In the blog post about online quizzes, why is the writer in a grump with these surveys? Answer in one to three sentences.

GIVEN TEXT —
====

Monday, July 31, 2006

Stupid on-line quiz survey thing

A couple of my friends (who have blogs of which I am an avid reader) seem to be into these stupid on-line quiz survey thingies. On Ros Clarke's blog there is a computer generated attempt to summarize her excellent Biblical Reformed and I think it's safe to say Post-Millenial, Law-loving views. The usually discerning Liam Beadle's blog is covered in a rash of the things and a number of his Christian friends seem to be spending a fair amount of profitlless gospel-man-hours on the things.

Such quizes properly belong to teenage girls' magazines, to my mind?

So can someone please wax lyrical on the attraction of such surveys?

Yes, I admit, I feel mildly interested, but I'm not sure I can be bothered - especially when there's all that work (reading Warfield) to be getting on with... That's why I've spent most of the morning checking the blogs and why I was most disappointed that no one joined us for coffee and chat in the academic centre foyer this morning. We'd even brought along homemade biscuits. What more can one do?

Anyway, yes, I admit, I did one of these surveys, and it called me a fundamentalist! Can you believe it? Which has rather put me in a grump with them. Stupid things. I'm inclined to unthinkingly reject that scientific finding with which I disagree and remain a Reformed Protestant Catholic (Conservative) Evangelical Christian Anglican, whatever the world says.

For what it's worth, the results were:

You scored as Fundamentalist.

You are a fundamentalist. You take the Bible as the foundation of your faith and read it very literally, and it shapes your worldview. Non-fundamentalist Christians have watered-down the Gospel in your view, and academic study of the Bible stops us from 'taking God at his word.' Science is opposed to faith, as it contradicts basic biblical truths.

Neo orthodox

79%

Fundamentalist

79%

Evangelical Holiness/Wesleyan

75%

Reformed Evangelical

71%

Roman Catholic

54%

Emergent/Postmodern

50%

Classical Liberal

29%

Charismatic/Pentecostal

14%

Modern Liberal

4%


For those wishing to waste their time and probably be misinforned, if not slanderd, the theological world-view quiz can be found at: http://quizfarm.com/test.php?q_id=43870, I believe.

====

DATASET SECTION —
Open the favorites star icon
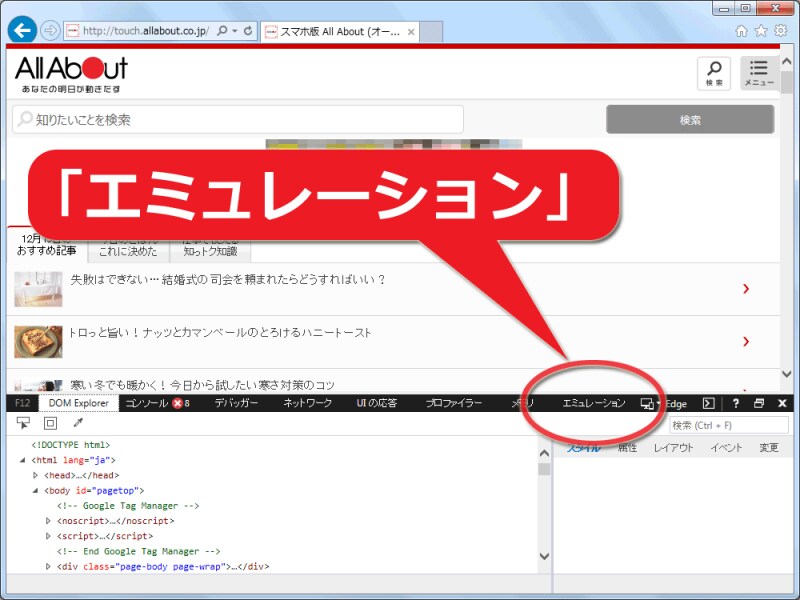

====

WRITTEN RESPONSE —
The writer took one of the surveys, and it labeled the writer a fundamentalist. That result put the writer in a grump with the quizzes.